Fig. 1. The effects of metformin on serum TMA and TMAO levels in C57BL/6J mice under chow or choline diet.

a, b Female C57BL/6J mice were fed chow with or without 100 mg/kg metformin (Met-100) or 200 mg/kg metformin (Met-200) for 16 days, then fed 1% choline diet with or without metformin (veh (c), Met-100 (c), Met-200 (c)) for another 9 days. Mice administration as illustrated in schematic diagram (a). TMA and TMAO levels were detected at indicated time points by HPLC-MS/MS (b). veh/veh (c), n = 5; chow, n = 5; Met-100/Met-100 (c), n = 8; Met-200/Met-200 (c), n = 8. c 2% choline fed C57BL/6J mice were applied to evaluate the effects of metformin on TMA and TMAO levels. C57BL/6J mice were initially fed on chow diet with or without 200 mg/kg metformin for 6 weeks and sequentially converted to 2% choline diet for another 3 weeks. Serum TMA and TMAO levels were determined. n = 5 for each group. Values are presented as means ± SEM (*p < 0.05, ***p < 0.001).

Fig. 2. Metformin treatment altered composition of gut microbiota and inhibited TMA production from choline.

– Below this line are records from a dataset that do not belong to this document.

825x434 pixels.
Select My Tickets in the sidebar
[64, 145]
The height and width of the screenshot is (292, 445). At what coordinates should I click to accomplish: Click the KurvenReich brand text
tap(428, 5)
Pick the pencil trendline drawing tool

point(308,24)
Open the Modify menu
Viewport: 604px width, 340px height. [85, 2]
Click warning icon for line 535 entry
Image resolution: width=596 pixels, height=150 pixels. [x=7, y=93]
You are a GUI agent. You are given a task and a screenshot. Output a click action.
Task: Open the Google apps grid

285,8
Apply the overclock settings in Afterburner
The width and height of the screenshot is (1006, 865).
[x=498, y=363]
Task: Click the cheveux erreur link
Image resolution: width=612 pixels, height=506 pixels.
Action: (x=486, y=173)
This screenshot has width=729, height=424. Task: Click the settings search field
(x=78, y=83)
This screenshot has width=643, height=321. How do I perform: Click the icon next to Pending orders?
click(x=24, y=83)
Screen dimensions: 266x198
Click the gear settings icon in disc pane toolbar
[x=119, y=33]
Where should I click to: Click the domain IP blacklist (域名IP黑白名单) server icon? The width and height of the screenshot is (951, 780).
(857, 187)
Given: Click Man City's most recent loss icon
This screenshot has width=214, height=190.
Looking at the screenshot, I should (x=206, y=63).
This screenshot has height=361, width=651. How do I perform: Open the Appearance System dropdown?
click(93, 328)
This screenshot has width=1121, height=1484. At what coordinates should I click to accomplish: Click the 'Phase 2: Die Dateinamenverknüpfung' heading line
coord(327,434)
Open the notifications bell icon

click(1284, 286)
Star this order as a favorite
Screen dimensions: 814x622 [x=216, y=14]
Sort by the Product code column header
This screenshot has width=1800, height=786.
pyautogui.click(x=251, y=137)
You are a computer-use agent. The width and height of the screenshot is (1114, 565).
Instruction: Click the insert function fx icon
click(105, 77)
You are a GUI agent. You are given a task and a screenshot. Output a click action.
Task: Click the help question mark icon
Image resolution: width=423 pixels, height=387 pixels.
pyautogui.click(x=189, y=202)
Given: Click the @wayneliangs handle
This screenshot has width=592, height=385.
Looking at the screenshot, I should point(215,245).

a Effects of metformin on enterotype of C57BL/6J mice fed with chow or choline diet. Samples were calculated using Jensen-Shannon distance and separated into two clusters by the PAM method. The left panel showed the clustering of two top principal components. b Linear regression analysis of the correlation between serum TMAO level and microbiota beta diversity based on OTU levels with bray curtis algorithm. c The abundance of significant different genera among four groups. Metformin, 200 mg/kg. Boxes show the median with interquartile ranges, whiskers show the minimum and maximum values. p-values are from Kruskal–Wallis H test (*p < 0.05, **p < 0.01, ***p < 0.001). d The abundances of cutC gene in fecal samples were measured by qPCR. veh/veh (c), n = 5; chow, n = 5; Met-100/Met-100 (c), n = 8; Met-200/Met-200 (c), n = 8. The error bars represented the mean ± SEM (*p < 0.05, ***p < 0.001). e Effects of metformin on TMA-producing bacteria under anaerobic condition. The production of d9-TMA from d9-choline (bar) and OD₆₀₀ (line) were measured after metformin treatment for 24 h.